▶ [Your instructions]
Once the line holding "This screenshot has height=819, width=1456." is found in the entries below, transcribe exactly every line up to and including the one holding "Click the cPanel", but leave out the pictures.

▶ [Entries provided]
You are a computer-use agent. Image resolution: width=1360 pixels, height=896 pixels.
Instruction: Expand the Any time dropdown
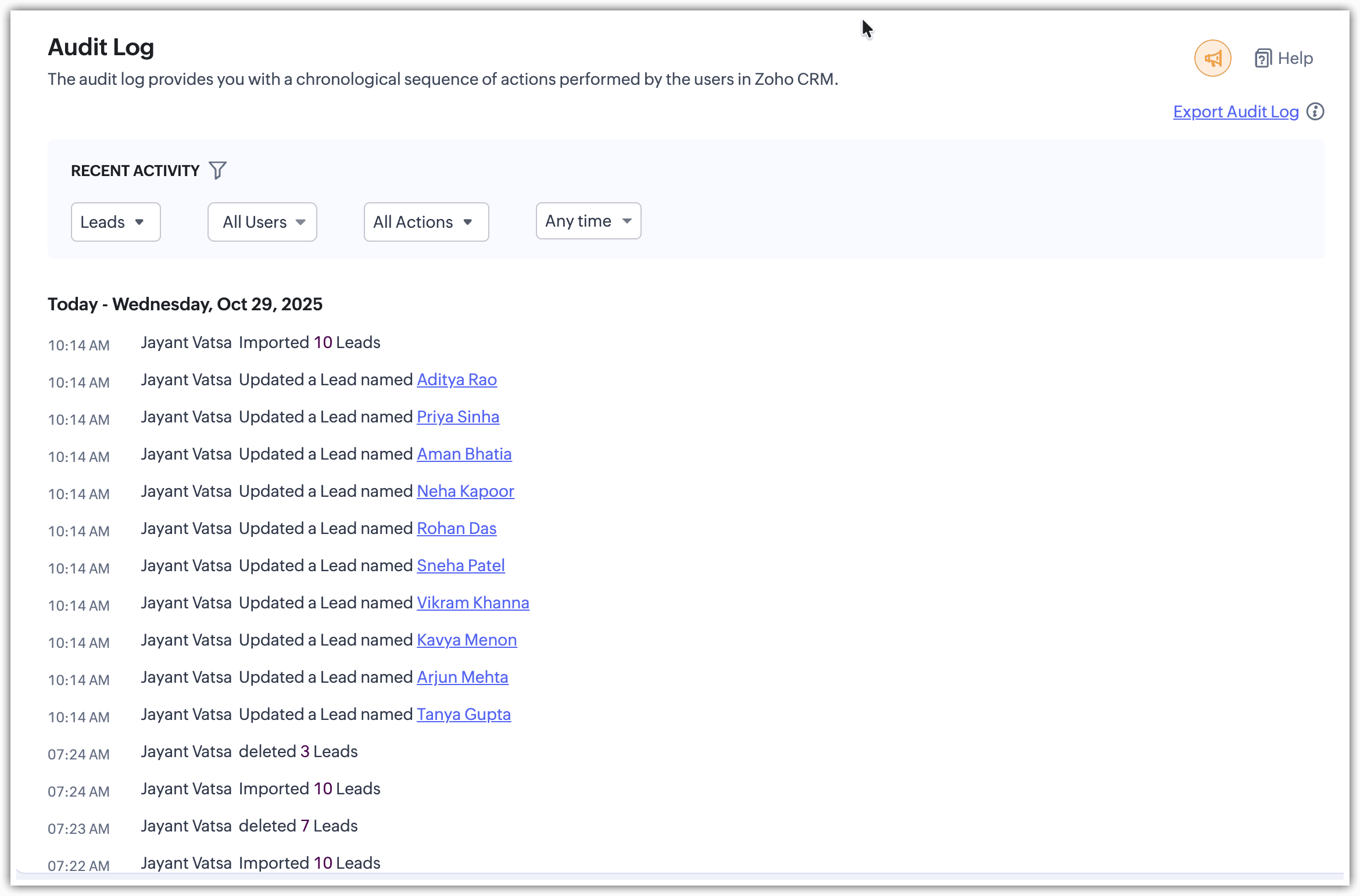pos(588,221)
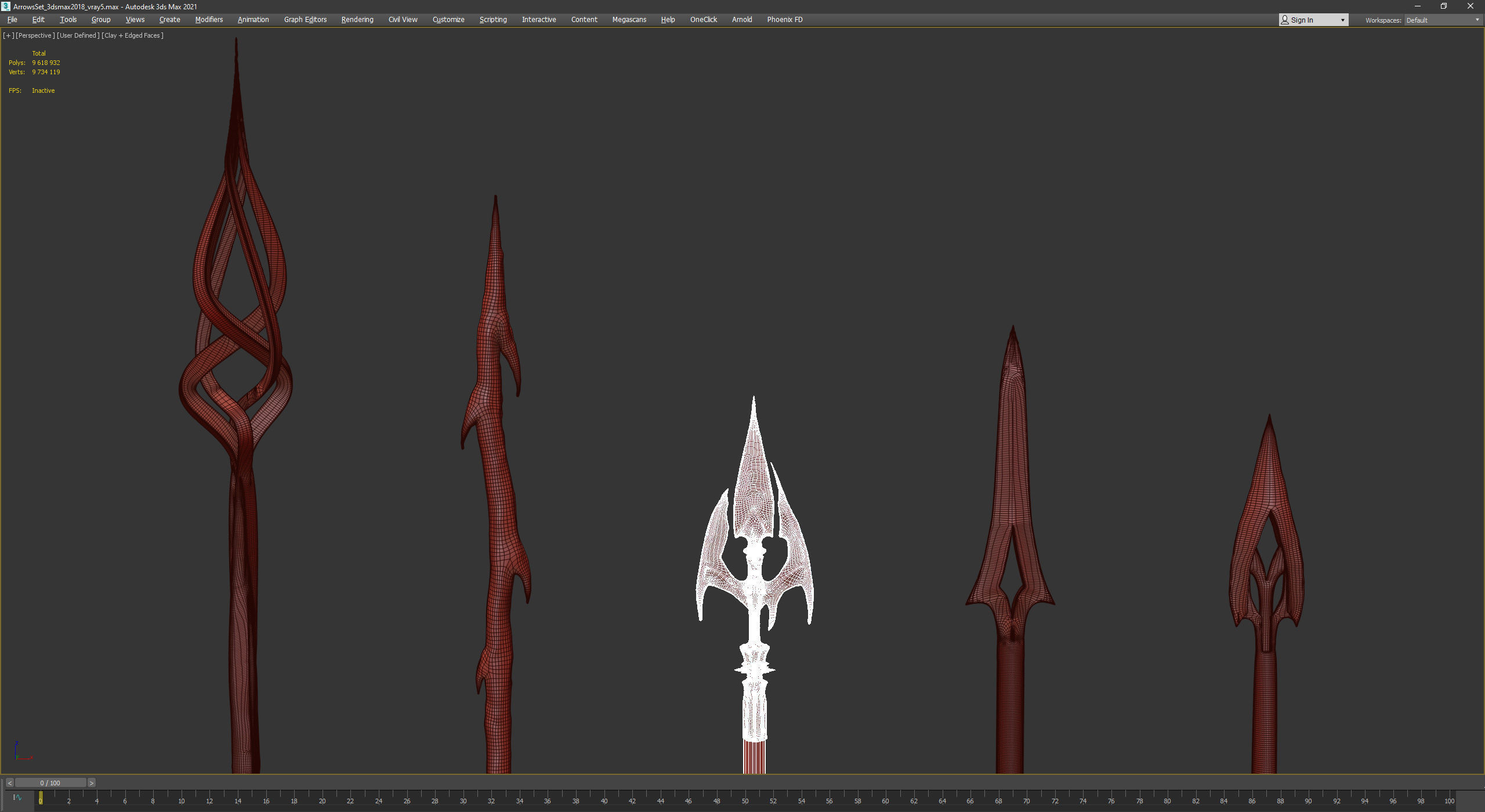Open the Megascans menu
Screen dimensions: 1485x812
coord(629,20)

--

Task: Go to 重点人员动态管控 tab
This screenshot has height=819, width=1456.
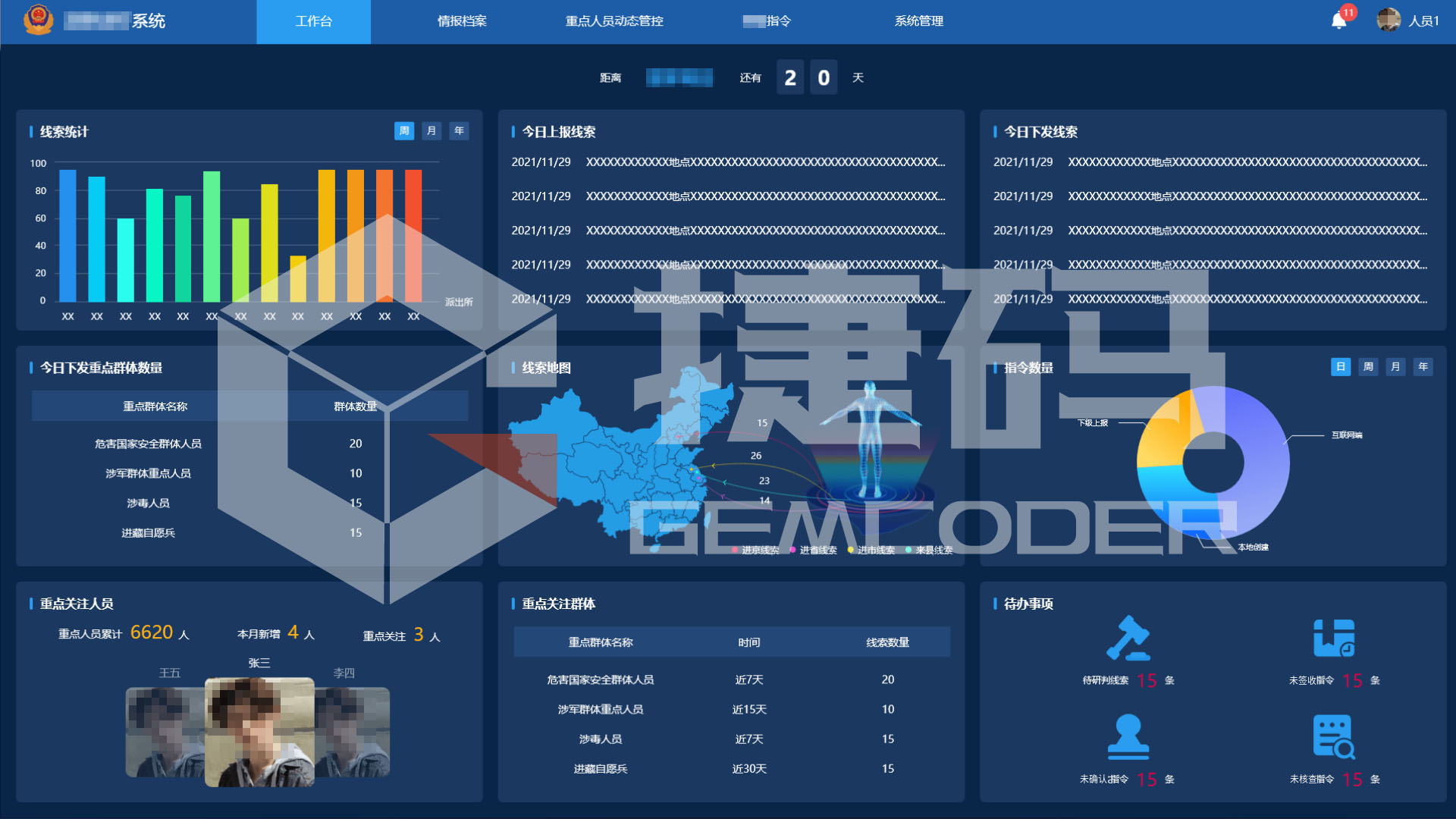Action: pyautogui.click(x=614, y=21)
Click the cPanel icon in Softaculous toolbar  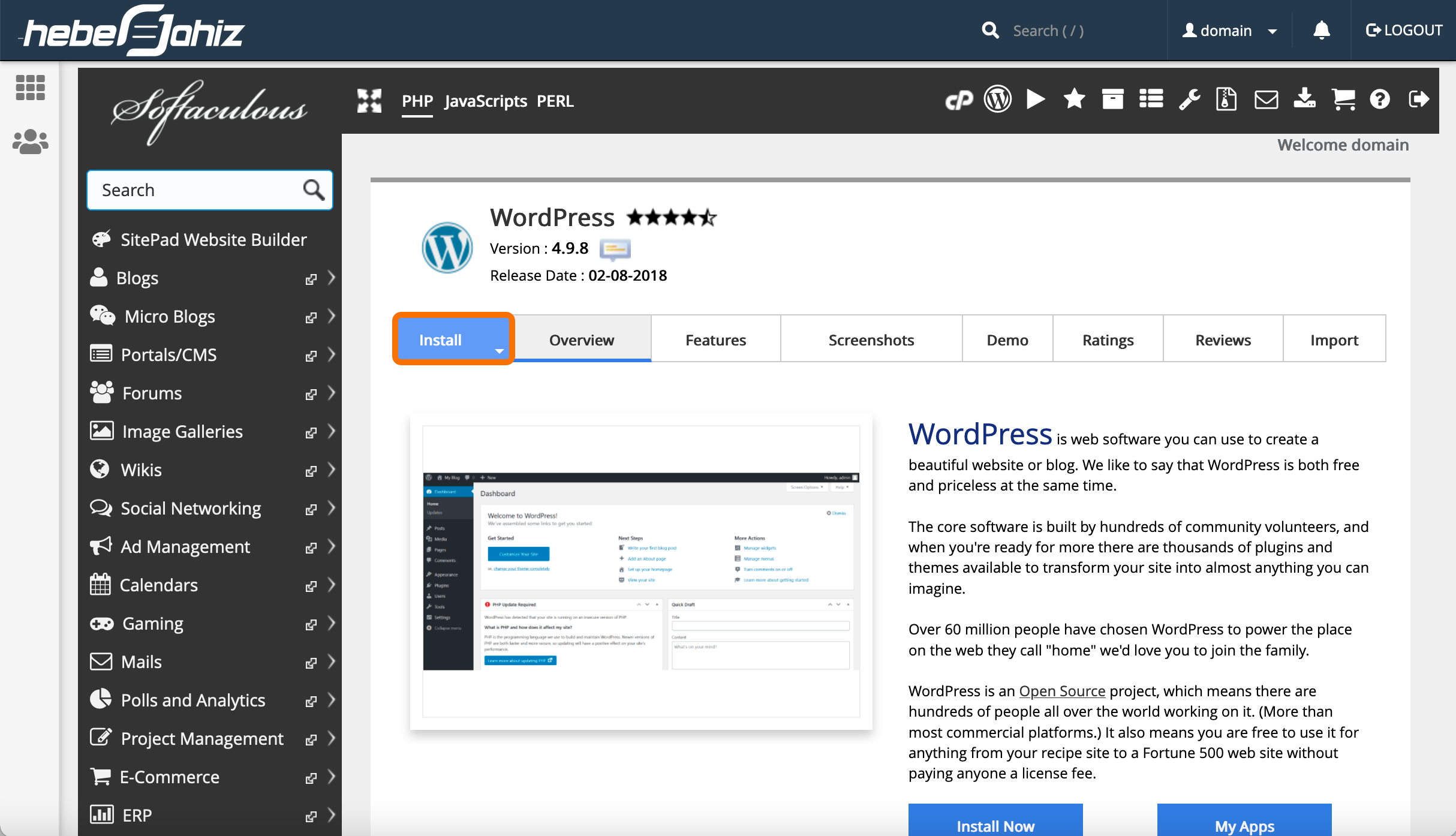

▶ [Answer to this problem]
This screenshot has height=819, width=1456.
Action: pyautogui.click(x=614, y=21)
Click the cPanel icon in Softaculous toolbar  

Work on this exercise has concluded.